Take the data below and repeat it exactly.

___ AVAILABLE DATA

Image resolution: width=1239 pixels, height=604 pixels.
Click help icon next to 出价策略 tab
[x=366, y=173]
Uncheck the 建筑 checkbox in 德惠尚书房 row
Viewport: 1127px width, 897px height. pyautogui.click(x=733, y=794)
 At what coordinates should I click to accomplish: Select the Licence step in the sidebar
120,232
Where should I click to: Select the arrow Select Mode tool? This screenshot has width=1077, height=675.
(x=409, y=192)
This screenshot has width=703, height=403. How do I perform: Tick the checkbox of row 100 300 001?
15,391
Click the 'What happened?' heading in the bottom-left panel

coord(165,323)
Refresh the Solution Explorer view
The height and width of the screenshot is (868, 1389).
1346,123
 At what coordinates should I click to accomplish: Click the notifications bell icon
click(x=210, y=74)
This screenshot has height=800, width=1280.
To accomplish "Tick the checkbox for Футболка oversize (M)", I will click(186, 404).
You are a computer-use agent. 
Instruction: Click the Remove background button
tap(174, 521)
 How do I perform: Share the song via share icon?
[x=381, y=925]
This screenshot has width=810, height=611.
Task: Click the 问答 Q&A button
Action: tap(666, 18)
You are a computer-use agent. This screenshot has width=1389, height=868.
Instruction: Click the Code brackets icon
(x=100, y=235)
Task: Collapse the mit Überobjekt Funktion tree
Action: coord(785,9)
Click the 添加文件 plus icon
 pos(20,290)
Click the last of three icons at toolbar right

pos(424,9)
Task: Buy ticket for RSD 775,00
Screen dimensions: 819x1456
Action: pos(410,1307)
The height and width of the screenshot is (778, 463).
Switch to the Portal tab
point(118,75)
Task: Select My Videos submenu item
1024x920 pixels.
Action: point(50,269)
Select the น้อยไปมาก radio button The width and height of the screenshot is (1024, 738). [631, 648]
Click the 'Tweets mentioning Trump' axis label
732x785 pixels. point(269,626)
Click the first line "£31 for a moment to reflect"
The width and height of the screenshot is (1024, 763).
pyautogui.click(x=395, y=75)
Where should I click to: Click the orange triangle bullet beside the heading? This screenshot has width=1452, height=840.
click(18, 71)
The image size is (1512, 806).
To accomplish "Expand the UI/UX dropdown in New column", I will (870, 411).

______

• [WRITTEN REPLY]
Image resolution: width=1239 pixels, height=604 pixels.
Click help icon next to 出价策略 tab
[x=366, y=173]
Uncheck the 建筑 checkbox in 德惠尚书房 row
Viewport: 1127px width, 897px height. pyautogui.click(x=733, y=794)
 At what coordinates should I click to accomplish: Select the Licence step in the sidebar
120,232
Where should I click to: Select the arrow Select Mode tool? This screenshot has width=1077, height=675.
(x=409, y=192)
This screenshot has width=703, height=403. How do I perform: Tick the checkbox of row 100 300 001?
15,391
Click the 'What happened?' heading in the bottom-left panel

coord(165,323)
Refresh the Solution Explorer view
The height and width of the screenshot is (868, 1389).
1346,123
 At what coordinates should I click to accomplish: Click the notifications bell icon
click(x=210, y=74)
This screenshot has height=800, width=1280.
To accomplish "Tick the checkbox for Футболка oversize (M)", I will click(186, 404).
You are a computer-use agent. 
Instruction: Click the Remove background button
tap(174, 521)
 How do I perform: Share the song via share icon?
[x=381, y=925]
This screenshot has width=810, height=611.
Task: Click the 问答 Q&A button
Action: tap(666, 18)
You are a computer-use agent. This screenshot has width=1389, height=868.
Instruction: Click the Code brackets icon
(x=100, y=235)
Task: Collapse the mit Überobjekt Funktion tree
Action: coord(785,9)
Click the 添加文件 plus icon
 pos(20,290)
Click the last of three icons at toolbar right

pos(424,9)
Task: Buy ticket for RSD 775,00
Screen dimensions: 819x1456
Action: pos(410,1307)
The height and width of the screenshot is (778, 463).
Switch to the Portal tab
point(118,75)
Task: Select My Videos submenu item
1024x920 pixels.
Action: point(50,269)
Select the น้อยไปมาก radio button The width and height of the screenshot is (1024, 738). [631, 648]
Click the 'Tweets mentioning Trump' axis label
732x785 pixels. point(269,626)
Click the first line "£31 for a moment to reflect"
The width and height of the screenshot is (1024, 763).
pyautogui.click(x=395, y=75)
Where should I click to: Click the orange triangle bullet beside the heading? This screenshot has width=1452, height=840.
click(18, 71)
The image size is (1512, 806).
To accomplish "Expand the UI/UX dropdown in New column", I will (870, 411).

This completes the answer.